▶ **EXERCISE DETAILS**
Would you quote every entry exactly, dropping only the pictures?

*** DATA IN THIS EXERCISE Section Begins ***

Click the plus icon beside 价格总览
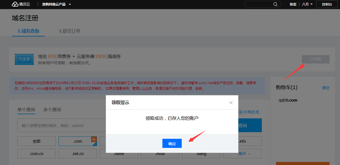Viewport: 340px width, 165px height. pyautogui.click(x=241, y=112)
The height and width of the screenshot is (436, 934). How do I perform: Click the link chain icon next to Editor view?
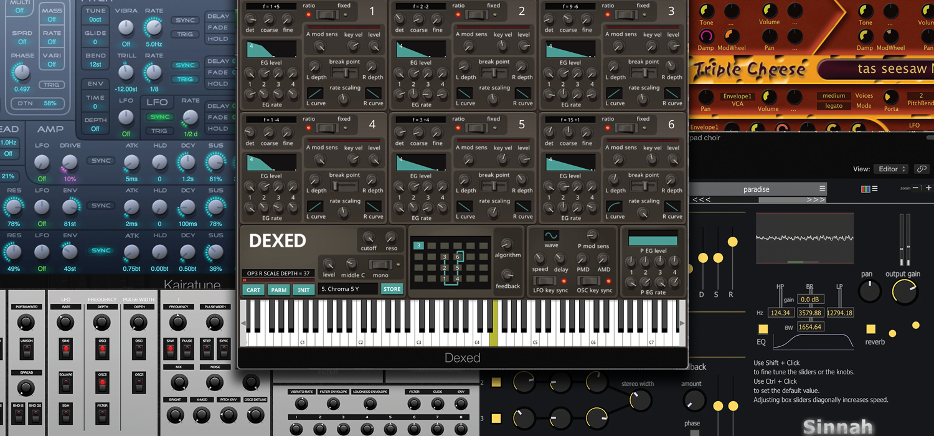(922, 168)
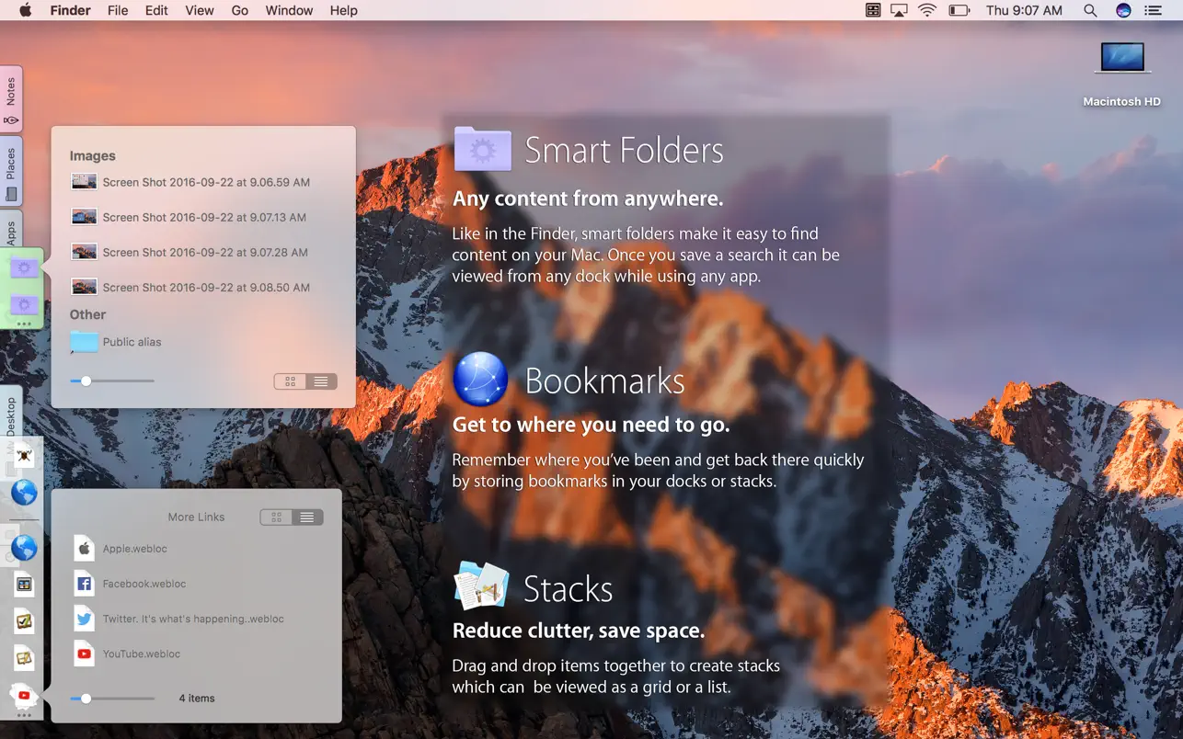Open the Go menu
The image size is (1183, 739).
[x=240, y=10]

*** DATA IN THIS EXERCISE Section Ends ***

▶ **RESULT OF THE EXERCISE**
Click the plus icon beside 价格总览
Viewport: 340px width, 165px height. pyautogui.click(x=241, y=112)
The height and width of the screenshot is (436, 934). How do I perform: Click the link chain icon next to Editor view?
(922, 168)
Open the Go menu
The image size is (1183, 739).
[x=240, y=10]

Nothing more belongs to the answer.